Problem to work on: Rewrite the records as a JSON list of strings, one per line, from the line containing "This screenshot has" through the line containing "pos(909,132)", including both of those lines and dropping blank lines. Leave the pictures out of the answer.

Exercise inputs:
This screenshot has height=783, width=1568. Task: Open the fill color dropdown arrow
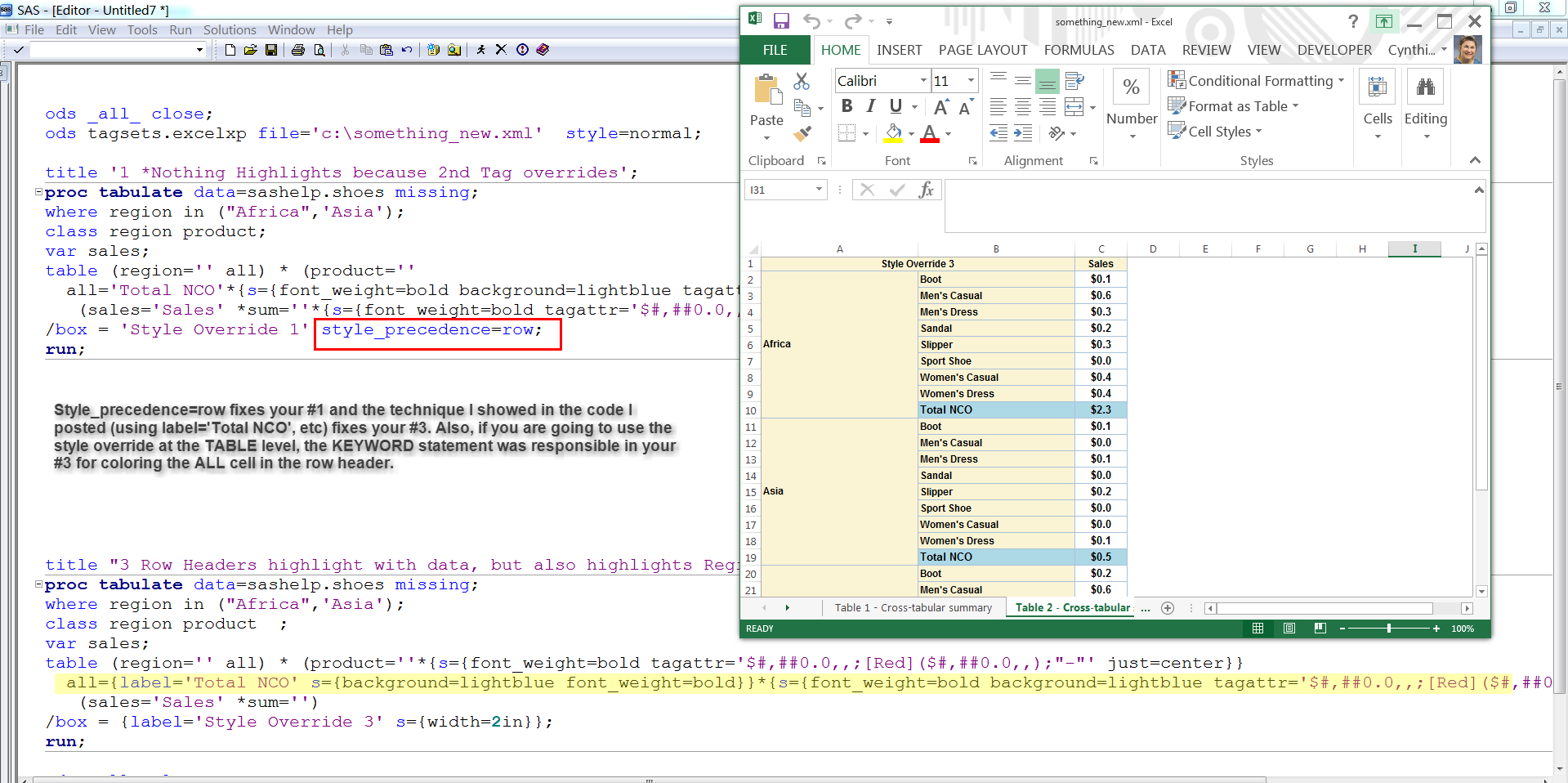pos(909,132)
* * *
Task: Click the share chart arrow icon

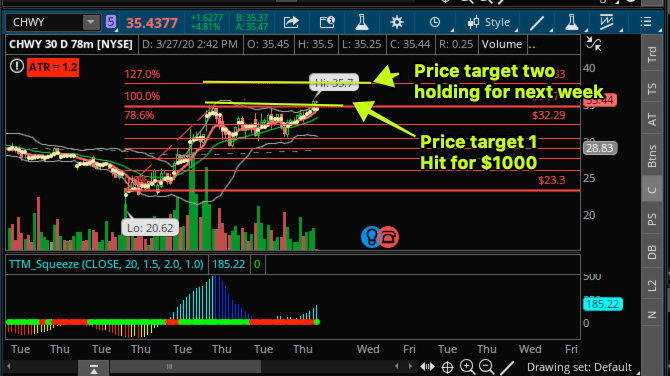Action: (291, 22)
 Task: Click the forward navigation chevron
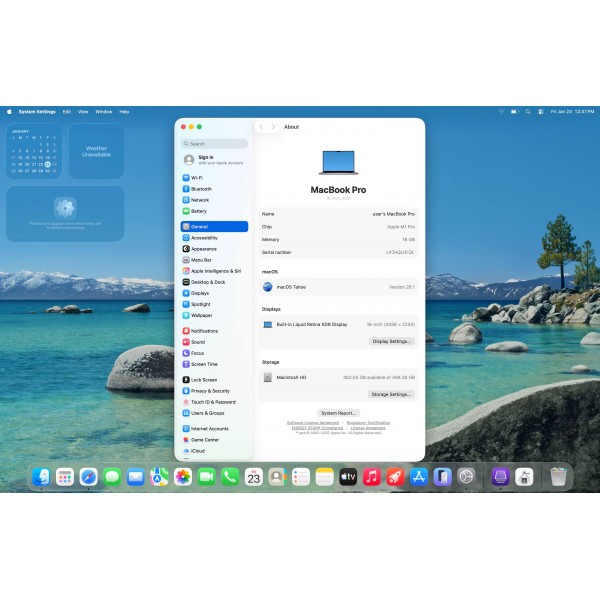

Exercise output:
[
  "This screenshot has height=783, width=1568. Task: Open the fill color dropdown arrow",
  "pos(909,132)"
]